Until recently, China’s Internet economy was consumer driven. The country leads the world in the number of Internet users, and Chinese enterprises deploy sophisticated e-commerce strategies. The same companies, though, have lagged behind the United States and other developed nations in using the Internet to run key aspects of their businesses (Exhibit 1).
China’s Internet has been more consumer than enterprise driven.
That’s changing. China’s companies are quickly climbing the adoption curve. Their increased digital engagement will not only give the economy a new burst of momentum but also change the nature of growth. China sorely needs a new leg of expansion because the industrial growth of recent years—driven by heavy capital expenditures in manufacturing—will be difficult to sustain. The Internet, by contrast, should foster new economic activity rooted in productivity, innovation, and higher consumption.
For global companies counting on China for continued growth, the new Internet wave will change the nature of competition: it will enable the most efficient Chinese companies to grow more quickly, shine more transparency on business and consumer markets, and create conditions for a better allocation of capital.
A new McKinsey Global Institute report looks broadly at the coming transformation.1 Our research shows that Chinese companies are investing heavily in the building blocks of the Internet economy: cloud computing, wireless communications, new digital platforms, big data analytics, and more. Across six sectors (Exhibit 2), which accounted for 25 percent of Chinese economic activity in 2013, we find that increased Internet adoption could add 60 billion to 1.2 trillion renminbi (about $10 billion to $190 billion) in GDP to individual sectors by 2025. About one-third of these gains will come from the creation of entirely new markets, the remainder from productivity gains across the value chain. When we scale up this level of growth across all sectors of the economy, we find that Internet adoption could add 4 trillion to 14 trillion renminbi to GDP by 2025. The Internet is also expected to contribute 7 to 22 percent of total GDP growth from 2013 to 2025.2
The adoption of new Internet applications may have a substantial economic impact in key sectors of China’s economy.
As the new technologies cascade through markets, less productive business models will cede ground to more innovative ones. Companies will realize broad productivity gains in operations by automating processes, streamlining product development, and digitally reinforcing their supply chains. Similar improvements will take shape in marketing and distribution as sales organizations deploy the Internet to expand their reach and enrich customer interactions. Consumers and businesses alike will benefit from lower prices and transaction costs, as well as better goods and services. And in a significant shift, a more wired world will allow China’s entrepreneurs and small and midsize businesses—often handicapped by lower productivity—to scale up rapidly at lower cost.

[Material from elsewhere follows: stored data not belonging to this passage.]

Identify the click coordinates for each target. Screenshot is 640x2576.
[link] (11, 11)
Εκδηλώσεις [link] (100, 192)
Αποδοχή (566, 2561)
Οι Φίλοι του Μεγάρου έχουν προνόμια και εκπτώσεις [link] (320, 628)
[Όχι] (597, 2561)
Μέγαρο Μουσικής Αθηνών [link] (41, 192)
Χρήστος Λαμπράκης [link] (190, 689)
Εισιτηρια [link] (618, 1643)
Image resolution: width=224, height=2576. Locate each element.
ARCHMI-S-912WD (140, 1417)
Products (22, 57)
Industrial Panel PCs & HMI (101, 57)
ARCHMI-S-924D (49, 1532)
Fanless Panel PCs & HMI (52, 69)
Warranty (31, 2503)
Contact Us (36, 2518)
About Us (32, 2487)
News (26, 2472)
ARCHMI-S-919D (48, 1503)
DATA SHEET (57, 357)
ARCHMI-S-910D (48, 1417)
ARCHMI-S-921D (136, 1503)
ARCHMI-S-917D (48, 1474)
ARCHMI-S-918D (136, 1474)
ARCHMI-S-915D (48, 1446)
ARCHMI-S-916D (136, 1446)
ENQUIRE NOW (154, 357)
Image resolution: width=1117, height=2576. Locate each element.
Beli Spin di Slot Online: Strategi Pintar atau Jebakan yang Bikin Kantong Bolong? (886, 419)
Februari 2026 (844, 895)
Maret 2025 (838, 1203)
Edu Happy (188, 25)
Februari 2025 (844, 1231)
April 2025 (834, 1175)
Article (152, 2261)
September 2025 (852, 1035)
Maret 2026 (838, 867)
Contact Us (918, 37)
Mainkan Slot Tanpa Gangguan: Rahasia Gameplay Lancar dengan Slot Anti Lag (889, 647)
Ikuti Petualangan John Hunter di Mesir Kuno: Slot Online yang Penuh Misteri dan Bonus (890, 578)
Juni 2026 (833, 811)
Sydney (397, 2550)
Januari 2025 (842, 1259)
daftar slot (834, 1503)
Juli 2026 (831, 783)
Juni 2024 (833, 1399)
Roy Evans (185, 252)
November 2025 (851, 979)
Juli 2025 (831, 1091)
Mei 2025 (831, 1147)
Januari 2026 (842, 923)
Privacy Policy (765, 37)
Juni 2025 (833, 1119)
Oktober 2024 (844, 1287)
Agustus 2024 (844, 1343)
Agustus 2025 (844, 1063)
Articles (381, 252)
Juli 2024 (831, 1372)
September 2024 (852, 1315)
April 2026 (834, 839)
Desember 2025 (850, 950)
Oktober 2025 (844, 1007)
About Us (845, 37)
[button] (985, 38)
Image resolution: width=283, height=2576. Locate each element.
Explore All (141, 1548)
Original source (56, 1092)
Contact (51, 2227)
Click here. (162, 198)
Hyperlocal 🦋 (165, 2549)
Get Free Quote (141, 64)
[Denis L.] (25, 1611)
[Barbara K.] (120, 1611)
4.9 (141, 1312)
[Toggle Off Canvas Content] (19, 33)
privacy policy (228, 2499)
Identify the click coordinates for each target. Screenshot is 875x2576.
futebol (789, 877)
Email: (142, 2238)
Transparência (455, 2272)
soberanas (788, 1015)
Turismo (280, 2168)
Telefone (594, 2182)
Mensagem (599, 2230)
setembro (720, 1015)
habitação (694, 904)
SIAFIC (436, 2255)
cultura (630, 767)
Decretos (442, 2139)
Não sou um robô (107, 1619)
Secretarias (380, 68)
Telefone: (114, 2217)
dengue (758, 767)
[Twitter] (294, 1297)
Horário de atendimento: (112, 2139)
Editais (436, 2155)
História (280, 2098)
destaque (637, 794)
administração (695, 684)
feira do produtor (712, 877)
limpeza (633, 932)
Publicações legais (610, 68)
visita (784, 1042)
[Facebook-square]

More specifically, our exploration of how Chinese enterprises are integrating the Internet into their processes suggests five implications for competition and market dynamics:
1. A burst of digitally driven productivity
China’s industrial expansion will probably slow down from its levels during the past decade, and companies are struggling with excess capacity. Many are looking to the Internet for a new set of tools to engineer productivity improvements. In the automotive sector, one example is Anji Logistics, a subsidiary of SAIC Motor. Using sensors and communications capabilities—the Internet of Things—the company manages logistics for automakers and other OEMs, helping them optimize inventory levels and transport routes.
Our findings, in fact, indicate that supply-chain and operations improvements will be the most potent contributor to Internet-led value gains in autos.
China’s chemical industry, while still in the relatively early stages of Internet use, is exploring ways to employ big data on inventory levels and shipments to improve forecasting and product planning. In China’s dynamic real-estate sector, online markets operated by players such as Anjuke and SouFun are streamlining information-search and transaction processes, thus shaving commissions and bringing down prices for customers. Healthcare providers are implementing remote patient monitoring to stretch their footprints to underserved patient populations while substantially saving costs for patients with chronic disease.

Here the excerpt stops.